#### Working data ####

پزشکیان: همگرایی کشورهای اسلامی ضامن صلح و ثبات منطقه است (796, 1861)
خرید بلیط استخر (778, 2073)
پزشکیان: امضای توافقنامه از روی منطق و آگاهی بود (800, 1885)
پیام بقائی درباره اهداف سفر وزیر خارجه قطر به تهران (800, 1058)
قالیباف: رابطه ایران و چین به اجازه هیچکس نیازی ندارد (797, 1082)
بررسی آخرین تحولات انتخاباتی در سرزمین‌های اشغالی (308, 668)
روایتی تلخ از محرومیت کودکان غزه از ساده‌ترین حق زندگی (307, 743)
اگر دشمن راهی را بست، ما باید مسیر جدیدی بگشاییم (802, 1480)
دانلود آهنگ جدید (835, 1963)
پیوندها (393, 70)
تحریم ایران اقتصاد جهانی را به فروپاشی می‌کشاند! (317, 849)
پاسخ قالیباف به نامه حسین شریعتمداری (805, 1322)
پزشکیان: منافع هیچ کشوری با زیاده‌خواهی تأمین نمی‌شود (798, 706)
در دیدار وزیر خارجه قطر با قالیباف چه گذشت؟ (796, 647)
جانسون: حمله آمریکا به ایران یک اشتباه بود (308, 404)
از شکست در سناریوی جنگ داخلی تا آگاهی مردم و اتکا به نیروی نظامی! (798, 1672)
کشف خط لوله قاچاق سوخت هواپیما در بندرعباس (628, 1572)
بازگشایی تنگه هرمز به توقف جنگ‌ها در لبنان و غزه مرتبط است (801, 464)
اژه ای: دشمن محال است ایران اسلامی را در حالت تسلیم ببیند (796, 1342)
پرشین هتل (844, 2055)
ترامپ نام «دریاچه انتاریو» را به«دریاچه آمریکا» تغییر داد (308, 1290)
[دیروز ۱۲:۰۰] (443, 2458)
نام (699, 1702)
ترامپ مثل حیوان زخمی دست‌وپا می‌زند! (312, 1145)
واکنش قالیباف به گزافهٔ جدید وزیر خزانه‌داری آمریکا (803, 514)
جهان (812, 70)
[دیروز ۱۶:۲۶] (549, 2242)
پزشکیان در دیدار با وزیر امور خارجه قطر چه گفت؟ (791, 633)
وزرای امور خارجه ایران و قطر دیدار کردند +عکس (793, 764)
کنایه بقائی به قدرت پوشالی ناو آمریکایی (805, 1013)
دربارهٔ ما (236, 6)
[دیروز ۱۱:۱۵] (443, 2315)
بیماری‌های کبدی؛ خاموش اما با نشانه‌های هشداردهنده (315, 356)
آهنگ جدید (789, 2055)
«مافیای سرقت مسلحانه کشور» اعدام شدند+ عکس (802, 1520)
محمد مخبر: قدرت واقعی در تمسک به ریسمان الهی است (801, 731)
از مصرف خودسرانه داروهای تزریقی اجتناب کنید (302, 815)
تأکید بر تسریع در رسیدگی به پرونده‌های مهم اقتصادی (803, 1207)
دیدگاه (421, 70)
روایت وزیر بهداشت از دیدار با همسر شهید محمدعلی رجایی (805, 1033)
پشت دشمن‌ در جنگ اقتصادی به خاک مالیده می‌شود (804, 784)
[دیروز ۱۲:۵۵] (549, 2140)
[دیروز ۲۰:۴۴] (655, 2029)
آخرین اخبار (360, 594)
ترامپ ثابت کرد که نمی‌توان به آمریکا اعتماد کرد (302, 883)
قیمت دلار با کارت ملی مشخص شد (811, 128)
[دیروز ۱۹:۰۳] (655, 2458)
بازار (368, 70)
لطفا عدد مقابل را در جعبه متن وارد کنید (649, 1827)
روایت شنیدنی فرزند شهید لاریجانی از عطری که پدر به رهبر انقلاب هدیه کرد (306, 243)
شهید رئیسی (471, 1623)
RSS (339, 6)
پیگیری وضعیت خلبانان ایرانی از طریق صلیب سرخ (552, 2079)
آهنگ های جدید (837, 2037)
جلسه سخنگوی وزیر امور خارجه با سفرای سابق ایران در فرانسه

####

- What needs to be done:
Copy from the entries only those lines that hold the word "وزیر".

- Response for this exercise:
پیام بقائی درباره اهداف سفر وزیر خارجه قطر به تهران (800, 1058)
در دیدار وزیر خارجه قطر با قالیباف چه گذشت؟ (796, 647)
واکنش قالیباف به گزافهٔ جدید وزیر خزانه‌داری آمریکا (803, 514)
پزشکیان در دیدار با وزیر امور خارجه قطر چه گفت؟ (791, 633)
روایت وزیر بهداشت از دیدار با همسر شهید محمدعلی رجایی (805, 1033)
جلسه سخنگوی وزیر امور خارجه با سفرای سابق ایران در فرانسه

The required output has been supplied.